规定这样一套约定的大致原因就是，Python 的 Web 框架越来越丰富多样，给 Python 开发者带来了多种选择的同时也带来了困扰——如果想从一个框架迁移到另一个上，需要对你的上层业务应用做不小的改动和适配。

因此在 Server 和 Application之间加入 WSGI 增加了可移植性。当然，你可以在 Server 与 Application 中间堆叠进多组中间件，前提是中间件需要实现 Server 和 Application 两侧的对应接口。

Python 字符串编码

字符串编码可以说是 Python 初学者的「劝退怪」，UnicodeDecodeError 和UnicodeEncodeError 一路带大家「从入门到放弃」。
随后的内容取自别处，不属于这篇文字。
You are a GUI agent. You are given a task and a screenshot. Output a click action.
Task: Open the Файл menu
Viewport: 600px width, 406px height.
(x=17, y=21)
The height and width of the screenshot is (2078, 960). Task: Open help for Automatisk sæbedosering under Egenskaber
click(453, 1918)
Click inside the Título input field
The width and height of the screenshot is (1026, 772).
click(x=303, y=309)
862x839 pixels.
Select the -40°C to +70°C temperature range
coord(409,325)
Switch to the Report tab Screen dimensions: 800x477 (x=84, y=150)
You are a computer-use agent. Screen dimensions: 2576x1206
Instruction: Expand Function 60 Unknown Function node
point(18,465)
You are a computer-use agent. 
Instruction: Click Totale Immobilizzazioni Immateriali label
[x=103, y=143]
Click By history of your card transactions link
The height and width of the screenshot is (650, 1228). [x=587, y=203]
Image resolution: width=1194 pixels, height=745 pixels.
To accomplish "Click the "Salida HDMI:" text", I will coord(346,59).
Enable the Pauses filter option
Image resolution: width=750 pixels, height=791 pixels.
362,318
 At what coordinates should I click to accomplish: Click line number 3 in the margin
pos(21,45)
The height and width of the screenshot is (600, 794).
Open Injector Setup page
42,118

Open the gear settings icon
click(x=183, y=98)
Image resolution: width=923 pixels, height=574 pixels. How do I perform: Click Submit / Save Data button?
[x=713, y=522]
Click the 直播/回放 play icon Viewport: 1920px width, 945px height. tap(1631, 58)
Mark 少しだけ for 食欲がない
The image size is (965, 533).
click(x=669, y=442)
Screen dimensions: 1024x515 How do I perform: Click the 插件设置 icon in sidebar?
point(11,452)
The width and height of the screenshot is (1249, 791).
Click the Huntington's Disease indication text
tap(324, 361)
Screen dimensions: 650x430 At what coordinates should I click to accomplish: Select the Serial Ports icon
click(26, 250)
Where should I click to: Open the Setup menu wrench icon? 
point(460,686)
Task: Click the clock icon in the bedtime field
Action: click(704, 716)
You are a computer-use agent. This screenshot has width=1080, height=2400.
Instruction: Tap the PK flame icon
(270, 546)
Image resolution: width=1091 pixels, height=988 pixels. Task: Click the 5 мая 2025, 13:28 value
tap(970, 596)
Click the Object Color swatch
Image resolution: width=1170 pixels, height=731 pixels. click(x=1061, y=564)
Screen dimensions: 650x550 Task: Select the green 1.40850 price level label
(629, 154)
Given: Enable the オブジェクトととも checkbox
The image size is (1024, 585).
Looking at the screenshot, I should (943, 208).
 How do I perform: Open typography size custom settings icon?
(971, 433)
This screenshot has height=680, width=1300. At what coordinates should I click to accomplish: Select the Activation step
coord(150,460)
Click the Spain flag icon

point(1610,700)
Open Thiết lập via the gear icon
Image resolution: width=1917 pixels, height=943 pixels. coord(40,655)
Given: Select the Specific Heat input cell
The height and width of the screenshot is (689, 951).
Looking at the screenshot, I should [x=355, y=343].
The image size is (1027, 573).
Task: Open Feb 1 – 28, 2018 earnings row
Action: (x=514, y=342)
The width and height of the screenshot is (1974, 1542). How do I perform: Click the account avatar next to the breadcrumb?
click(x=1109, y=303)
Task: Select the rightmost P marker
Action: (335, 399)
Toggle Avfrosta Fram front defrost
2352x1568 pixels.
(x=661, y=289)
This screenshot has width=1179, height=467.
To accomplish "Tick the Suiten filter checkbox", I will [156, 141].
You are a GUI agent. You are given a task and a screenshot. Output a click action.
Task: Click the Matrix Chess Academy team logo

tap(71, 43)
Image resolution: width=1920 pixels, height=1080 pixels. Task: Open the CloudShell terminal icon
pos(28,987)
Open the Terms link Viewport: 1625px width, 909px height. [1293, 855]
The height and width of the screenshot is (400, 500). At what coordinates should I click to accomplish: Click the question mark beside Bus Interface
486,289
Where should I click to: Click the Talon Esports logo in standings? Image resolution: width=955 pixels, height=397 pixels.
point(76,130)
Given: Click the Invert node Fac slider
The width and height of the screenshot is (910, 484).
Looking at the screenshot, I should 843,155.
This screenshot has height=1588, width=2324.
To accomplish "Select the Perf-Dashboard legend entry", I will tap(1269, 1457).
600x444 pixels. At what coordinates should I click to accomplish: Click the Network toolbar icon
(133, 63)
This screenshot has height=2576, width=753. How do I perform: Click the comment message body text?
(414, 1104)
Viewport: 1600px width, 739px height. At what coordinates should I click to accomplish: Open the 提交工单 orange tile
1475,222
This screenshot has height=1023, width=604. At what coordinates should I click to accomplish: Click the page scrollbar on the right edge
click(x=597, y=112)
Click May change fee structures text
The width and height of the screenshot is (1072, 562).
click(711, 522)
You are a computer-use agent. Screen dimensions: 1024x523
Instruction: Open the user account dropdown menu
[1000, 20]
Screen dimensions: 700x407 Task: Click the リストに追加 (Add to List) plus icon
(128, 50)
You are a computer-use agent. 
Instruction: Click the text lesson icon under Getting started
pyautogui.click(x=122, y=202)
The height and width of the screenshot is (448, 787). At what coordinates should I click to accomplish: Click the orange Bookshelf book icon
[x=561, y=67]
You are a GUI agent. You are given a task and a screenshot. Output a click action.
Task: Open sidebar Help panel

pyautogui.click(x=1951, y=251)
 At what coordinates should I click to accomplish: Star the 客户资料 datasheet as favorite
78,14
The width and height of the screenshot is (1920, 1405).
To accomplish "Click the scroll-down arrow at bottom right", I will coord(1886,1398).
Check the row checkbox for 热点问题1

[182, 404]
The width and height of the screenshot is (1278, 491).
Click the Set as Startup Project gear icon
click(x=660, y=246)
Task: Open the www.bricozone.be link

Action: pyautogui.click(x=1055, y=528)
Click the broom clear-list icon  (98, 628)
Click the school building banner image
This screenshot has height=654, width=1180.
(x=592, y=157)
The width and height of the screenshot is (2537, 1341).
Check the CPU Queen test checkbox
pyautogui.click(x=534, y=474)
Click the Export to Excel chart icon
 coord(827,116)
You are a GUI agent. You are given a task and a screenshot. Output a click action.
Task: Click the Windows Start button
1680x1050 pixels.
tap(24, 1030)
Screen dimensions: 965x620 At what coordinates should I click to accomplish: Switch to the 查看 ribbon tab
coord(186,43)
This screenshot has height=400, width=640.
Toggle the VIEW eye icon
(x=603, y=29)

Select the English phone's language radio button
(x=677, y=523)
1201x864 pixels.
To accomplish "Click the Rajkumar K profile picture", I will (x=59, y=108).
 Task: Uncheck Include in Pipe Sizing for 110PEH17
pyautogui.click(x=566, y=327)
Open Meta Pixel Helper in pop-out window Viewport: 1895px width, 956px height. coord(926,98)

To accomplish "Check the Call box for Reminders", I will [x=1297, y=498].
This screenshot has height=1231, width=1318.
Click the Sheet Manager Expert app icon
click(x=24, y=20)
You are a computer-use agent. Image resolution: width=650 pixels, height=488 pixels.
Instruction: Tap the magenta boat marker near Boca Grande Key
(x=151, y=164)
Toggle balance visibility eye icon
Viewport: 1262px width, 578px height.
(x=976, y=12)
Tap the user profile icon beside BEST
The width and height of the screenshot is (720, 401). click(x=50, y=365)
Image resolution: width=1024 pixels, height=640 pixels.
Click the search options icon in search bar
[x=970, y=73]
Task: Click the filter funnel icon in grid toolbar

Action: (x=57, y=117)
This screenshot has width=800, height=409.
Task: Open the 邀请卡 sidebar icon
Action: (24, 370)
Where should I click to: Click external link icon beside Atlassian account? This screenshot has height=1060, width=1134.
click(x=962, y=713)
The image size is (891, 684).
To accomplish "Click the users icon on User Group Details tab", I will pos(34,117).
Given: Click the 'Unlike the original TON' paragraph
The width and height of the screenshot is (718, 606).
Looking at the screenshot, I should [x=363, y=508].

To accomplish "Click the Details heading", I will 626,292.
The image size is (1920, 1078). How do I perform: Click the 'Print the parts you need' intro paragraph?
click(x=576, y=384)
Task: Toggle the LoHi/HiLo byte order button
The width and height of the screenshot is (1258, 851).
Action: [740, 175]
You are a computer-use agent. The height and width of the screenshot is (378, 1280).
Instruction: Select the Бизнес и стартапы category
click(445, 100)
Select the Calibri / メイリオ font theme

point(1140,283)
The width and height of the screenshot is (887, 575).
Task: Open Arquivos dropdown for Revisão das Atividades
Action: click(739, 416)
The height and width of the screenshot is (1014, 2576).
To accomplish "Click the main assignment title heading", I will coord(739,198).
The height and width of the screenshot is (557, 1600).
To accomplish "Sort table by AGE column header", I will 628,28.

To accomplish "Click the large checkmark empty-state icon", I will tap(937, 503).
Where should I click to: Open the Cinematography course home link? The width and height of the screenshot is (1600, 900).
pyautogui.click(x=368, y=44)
虽然这在 Python 3 里有一定的缓解，但是当需要进行读写文件和我们马上就要处理的网络数据时，你依旧逃避不了。

Python 2 的原生字符 str 采用 ASCII 编码，支持的字符极其有限，同时字节类型 bytes 和 str 等同，而 Unicode 字符则使用内建 unicode 。

# Python 2.7
>>> str is bytes
True
>>> type('字符串')
<type 'str'>
>>> type(u'字符串')
<type 'unicode'>
复制代码

而 Python 3 之所以在字符编码方面对初学者友好，是因为 Python 3 原生字符 str 涵盖了 Unicode，不过又将 bytes 剥离了出来。

# Python 3
>>> str is bytes
False
>>> type('字符')
<class 'str'>
>>> type(b'byte')
<class 'bytes'>
复制代码

处理 HTTP 请求和处理文件一样都只接受字节类型，因此在编写 HTTP 应用时需要格外注意字符串编码问题，尤其是当你需要同时兼容 Python 2 和 Python 3 。

WSGI Application

首先，我们先来编写 WSGI 应用。

根据调用约定，应用侧需要适应一个可调用对象 (callable object) ，在 Python 中，可调用对象可以是一个函数 (function) ，方法 (method) ，一个类 (class) 或者是一个实现了 __call__() 方法的实例。同时，这个可调用对象还必须：

可接收两个位置参数：
- 一个包含 CGI 键值的字典；
- 一个用来构造 HTTP 状态和头信息的回调函数。
返回的 response body 必须是一个可迭代对象 (iterable) 。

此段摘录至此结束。